## [TASK BRIEF]
Your task is to copy every entry exactly.

Saved data entries
# # #

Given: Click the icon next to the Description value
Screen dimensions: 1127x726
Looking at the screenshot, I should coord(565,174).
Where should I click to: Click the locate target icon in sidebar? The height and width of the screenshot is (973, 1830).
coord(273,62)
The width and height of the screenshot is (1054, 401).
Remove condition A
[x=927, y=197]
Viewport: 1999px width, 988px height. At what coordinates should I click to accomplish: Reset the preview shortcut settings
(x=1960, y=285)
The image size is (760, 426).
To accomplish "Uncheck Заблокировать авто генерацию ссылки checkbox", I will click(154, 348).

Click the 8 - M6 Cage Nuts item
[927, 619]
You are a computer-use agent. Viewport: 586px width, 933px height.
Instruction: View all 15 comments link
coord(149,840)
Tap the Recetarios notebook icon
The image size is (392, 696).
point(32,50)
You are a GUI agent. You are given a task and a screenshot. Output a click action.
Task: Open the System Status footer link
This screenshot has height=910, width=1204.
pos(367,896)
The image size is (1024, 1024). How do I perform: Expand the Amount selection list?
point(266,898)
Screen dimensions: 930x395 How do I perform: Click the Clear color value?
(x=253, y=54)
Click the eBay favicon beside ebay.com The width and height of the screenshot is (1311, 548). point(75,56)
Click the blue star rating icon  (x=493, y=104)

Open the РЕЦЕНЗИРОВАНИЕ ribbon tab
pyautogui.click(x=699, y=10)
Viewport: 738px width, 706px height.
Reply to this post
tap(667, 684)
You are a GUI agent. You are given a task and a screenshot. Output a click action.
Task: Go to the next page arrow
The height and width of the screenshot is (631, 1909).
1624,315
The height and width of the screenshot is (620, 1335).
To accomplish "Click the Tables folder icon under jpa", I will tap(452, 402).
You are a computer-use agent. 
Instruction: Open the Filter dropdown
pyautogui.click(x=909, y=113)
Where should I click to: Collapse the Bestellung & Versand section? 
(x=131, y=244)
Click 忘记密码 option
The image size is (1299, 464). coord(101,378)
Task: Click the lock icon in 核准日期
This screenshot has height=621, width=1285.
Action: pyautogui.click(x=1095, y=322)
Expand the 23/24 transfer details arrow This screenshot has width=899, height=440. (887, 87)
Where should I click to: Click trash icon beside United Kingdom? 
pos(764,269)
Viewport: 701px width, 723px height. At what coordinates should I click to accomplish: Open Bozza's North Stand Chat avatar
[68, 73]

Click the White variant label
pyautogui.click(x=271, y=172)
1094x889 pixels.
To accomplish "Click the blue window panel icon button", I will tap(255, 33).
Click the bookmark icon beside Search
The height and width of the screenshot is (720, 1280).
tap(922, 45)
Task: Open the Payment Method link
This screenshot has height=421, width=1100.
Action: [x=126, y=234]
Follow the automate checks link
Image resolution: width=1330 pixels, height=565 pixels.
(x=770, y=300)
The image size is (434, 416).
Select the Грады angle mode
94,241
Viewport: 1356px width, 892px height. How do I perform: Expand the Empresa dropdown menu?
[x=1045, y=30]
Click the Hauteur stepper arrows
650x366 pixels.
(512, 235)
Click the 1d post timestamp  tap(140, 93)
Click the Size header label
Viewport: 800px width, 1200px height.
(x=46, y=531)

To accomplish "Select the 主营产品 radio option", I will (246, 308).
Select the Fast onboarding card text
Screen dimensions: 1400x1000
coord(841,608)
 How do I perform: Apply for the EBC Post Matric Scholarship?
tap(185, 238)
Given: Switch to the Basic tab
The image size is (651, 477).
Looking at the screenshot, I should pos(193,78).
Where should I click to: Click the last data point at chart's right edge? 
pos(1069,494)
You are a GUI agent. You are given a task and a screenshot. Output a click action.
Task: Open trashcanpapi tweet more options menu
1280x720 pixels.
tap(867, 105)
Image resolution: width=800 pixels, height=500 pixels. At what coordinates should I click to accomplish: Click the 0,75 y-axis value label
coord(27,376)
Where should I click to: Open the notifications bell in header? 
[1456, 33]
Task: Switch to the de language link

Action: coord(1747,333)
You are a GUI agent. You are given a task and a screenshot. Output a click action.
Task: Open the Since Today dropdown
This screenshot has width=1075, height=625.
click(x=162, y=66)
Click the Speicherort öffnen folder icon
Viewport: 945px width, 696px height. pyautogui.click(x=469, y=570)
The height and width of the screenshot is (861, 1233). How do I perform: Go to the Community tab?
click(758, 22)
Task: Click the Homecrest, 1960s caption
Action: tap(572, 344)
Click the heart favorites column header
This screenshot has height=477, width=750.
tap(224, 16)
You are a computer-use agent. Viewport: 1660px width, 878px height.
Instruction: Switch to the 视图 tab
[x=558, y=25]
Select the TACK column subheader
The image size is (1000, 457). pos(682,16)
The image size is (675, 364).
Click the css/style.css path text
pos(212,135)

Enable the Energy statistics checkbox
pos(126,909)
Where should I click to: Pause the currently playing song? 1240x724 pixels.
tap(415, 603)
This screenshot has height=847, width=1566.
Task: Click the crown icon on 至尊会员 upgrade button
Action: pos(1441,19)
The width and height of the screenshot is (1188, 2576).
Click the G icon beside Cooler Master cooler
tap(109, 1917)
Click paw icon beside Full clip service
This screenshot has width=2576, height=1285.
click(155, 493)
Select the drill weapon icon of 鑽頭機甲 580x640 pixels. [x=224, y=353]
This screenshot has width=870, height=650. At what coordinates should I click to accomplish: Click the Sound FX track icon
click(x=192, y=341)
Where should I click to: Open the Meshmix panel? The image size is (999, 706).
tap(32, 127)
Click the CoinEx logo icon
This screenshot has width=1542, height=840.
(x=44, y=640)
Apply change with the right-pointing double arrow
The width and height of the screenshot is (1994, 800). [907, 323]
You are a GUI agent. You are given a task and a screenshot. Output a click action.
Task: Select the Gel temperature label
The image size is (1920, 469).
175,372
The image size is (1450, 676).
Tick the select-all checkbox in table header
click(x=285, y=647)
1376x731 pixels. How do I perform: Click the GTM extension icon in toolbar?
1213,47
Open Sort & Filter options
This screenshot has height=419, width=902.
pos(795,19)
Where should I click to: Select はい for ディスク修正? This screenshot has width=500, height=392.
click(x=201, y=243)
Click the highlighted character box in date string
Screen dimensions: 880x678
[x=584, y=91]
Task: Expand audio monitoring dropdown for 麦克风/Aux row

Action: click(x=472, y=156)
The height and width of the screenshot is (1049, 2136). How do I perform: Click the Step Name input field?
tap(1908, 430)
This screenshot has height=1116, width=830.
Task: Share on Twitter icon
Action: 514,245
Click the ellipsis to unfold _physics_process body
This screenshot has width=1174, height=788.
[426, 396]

# # #

## [WRITTEN SOLUTION]
Given: Click the icon next to the Description value
Screen dimensions: 1127x726
Looking at the screenshot, I should coord(565,174).
Where should I click to: Click the locate target icon in sidebar? The height and width of the screenshot is (973, 1830).
coord(273,62)
The width and height of the screenshot is (1054, 401).
Remove condition A
[x=927, y=197]
Viewport: 1999px width, 988px height. At what coordinates should I click to accomplish: Reset the preview shortcut settings
(x=1960, y=285)
The image size is (760, 426).
To accomplish "Uncheck Заблокировать авто генерацию ссылки checkbox", I will click(154, 348).

Click the 8 - M6 Cage Nuts item
[927, 619]
You are a computer-use agent. Viewport: 586px width, 933px height.
Instruction: View all 15 comments link
coord(149,840)
Tap the Recetarios notebook icon
The image size is (392, 696).
point(32,50)
You are a GUI agent. You are given a task and a screenshot. Output a click action.
Task: Open the System Status footer link
This screenshot has height=910, width=1204.
pos(367,896)
The image size is (1024, 1024). How do I perform: Expand the Amount selection list?
point(266,898)
Screen dimensions: 930x395 How do I perform: Click the Clear color value?
(x=253, y=54)
Click the eBay favicon beside ebay.com The width and height of the screenshot is (1311, 548). point(75,56)
Click the blue star rating icon  (x=493, y=104)

Open the РЕЦЕНЗИРОВАНИЕ ribbon tab
pyautogui.click(x=699, y=10)
Viewport: 738px width, 706px height.
Reply to this post
tap(667, 684)
You are a GUI agent. You are given a task and a screenshot. Output a click action.
Task: Go to the next page arrow
The height and width of the screenshot is (631, 1909).
1624,315
The height and width of the screenshot is (620, 1335).
To accomplish "Click the Tables folder icon under jpa", I will tap(452, 402).
You are a computer-use agent. 
Instruction: Open the Filter dropdown
pyautogui.click(x=909, y=113)
Where should I click to: Collapse the Bestellung & Versand section? 
(x=131, y=244)
Click 忘记密码 option
The image size is (1299, 464). coord(101,378)
Task: Click the lock icon in 核准日期
This screenshot has height=621, width=1285.
Action: pyautogui.click(x=1095, y=322)
Expand the 23/24 transfer details arrow This screenshot has width=899, height=440. (887, 87)
Where should I click to: Click trash icon beside United Kingdom? 
pos(764,269)
Viewport: 701px width, 723px height. At what coordinates should I click to accomplish: Open Bozza's North Stand Chat avatar
[68, 73]

Click the White variant label
pyautogui.click(x=271, y=172)
1094x889 pixels.
To accomplish "Click the blue window panel icon button", I will tap(255, 33).
Click the bookmark icon beside Search
The height and width of the screenshot is (720, 1280).
tap(922, 45)
Task: Open the Payment Method link
This screenshot has height=421, width=1100.
Action: [x=126, y=234]
Follow the automate checks link
Image resolution: width=1330 pixels, height=565 pixels.
(x=770, y=300)
The image size is (434, 416).
Select the Грады angle mode
94,241
Viewport: 1356px width, 892px height. How do I perform: Expand the Empresa dropdown menu?
[x=1045, y=30]
Click the Hauteur stepper arrows
650x366 pixels.
(512, 235)
Click the 1d post timestamp  tap(140, 93)
Click the Size header label
Viewport: 800px width, 1200px height.
(x=46, y=531)

To accomplish "Select the 主营产品 radio option", I will (246, 308).
Select the Fast onboarding card text
Screen dimensions: 1400x1000
coord(841,608)
 How do I perform: Apply for the EBC Post Matric Scholarship?
tap(185, 238)
Given: Switch to the Basic tab
The image size is (651, 477).
Looking at the screenshot, I should pos(193,78).
Where should I click to: Click the last data point at chart's right edge? 
pos(1069,494)
You are a GUI agent. You are given a task and a screenshot. Output a click action.
Task: Open trashcanpapi tweet more options menu
1280x720 pixels.
tap(867, 105)
Image resolution: width=800 pixels, height=500 pixels. At what coordinates should I click to accomplish: Click the 0,75 y-axis value label
coord(27,376)
Where should I click to: Open the notifications bell in header? 
[1456, 33]
Task: Switch to the de language link

Action: coord(1747,333)
You are a GUI agent. You are given a task and a screenshot. Output a click action.
Task: Open the Since Today dropdown
This screenshot has width=1075, height=625.
click(x=162, y=66)
Click the Speicherort öffnen folder icon
Viewport: 945px width, 696px height. pyautogui.click(x=469, y=570)
The height and width of the screenshot is (861, 1233). How do I perform: Go to the Community tab?
click(758, 22)
Task: Click the Homecrest, 1960s caption
Action: tap(572, 344)
Click the heart favorites column header
This screenshot has height=477, width=750.
tap(224, 16)
You are a computer-use agent. Viewport: 1660px width, 878px height.
Instruction: Switch to the 视图 tab
[x=558, y=25]
Select the TACK column subheader
The image size is (1000, 457). pos(682,16)
The image size is (675, 364).
Click the css/style.css path text
pos(212,135)

Enable the Energy statistics checkbox
pos(126,909)
Where should I click to: Pause the currently playing song? 1240x724 pixels.
tap(415, 603)
This screenshot has height=847, width=1566.
Task: Click the crown icon on 至尊会员 upgrade button
Action: pos(1441,19)
The width and height of the screenshot is (1188, 2576).
Click the G icon beside Cooler Master cooler
tap(109, 1917)
Click paw icon beside Full clip service
This screenshot has width=2576, height=1285.
click(155, 493)
Select the drill weapon icon of 鑽頭機甲 580x640 pixels. [x=224, y=353]
This screenshot has width=870, height=650. At what coordinates should I click to accomplish: Click the Sound FX track icon
click(x=192, y=341)
Where should I click to: Open the Meshmix panel? The image size is (999, 706).
tap(32, 127)
Click the CoinEx logo icon
This screenshot has width=1542, height=840.
(x=44, y=640)
Apply change with the right-pointing double arrow
The width and height of the screenshot is (1994, 800). [907, 323]
You are a GUI agent. You are given a task and a screenshot. Output a click action.
Task: Select the Gel temperature label
The image size is (1920, 469).
175,372
The image size is (1450, 676).
Tick the select-all checkbox in table header
click(x=285, y=647)
1376x731 pixels. How do I perform: Click the GTM extension icon in toolbar?
1213,47
Open Sort & Filter options
This screenshot has height=419, width=902.
pos(795,19)
Where should I click to: Select はい for ディスク修正? This screenshot has width=500, height=392.
click(x=201, y=243)
Click the highlighted character box in date string
Screen dimensions: 880x678
[x=584, y=91]
Task: Expand audio monitoring dropdown for 麦克风/Aux row

Action: click(x=472, y=156)
The height and width of the screenshot is (1049, 2136). How do I perform: Click the Step Name input field?
tap(1908, 430)
This screenshot has height=1116, width=830.
Task: Share on Twitter icon
Action: 514,245
Click the ellipsis to unfold _physics_process body
This screenshot has width=1174, height=788.
[426, 396]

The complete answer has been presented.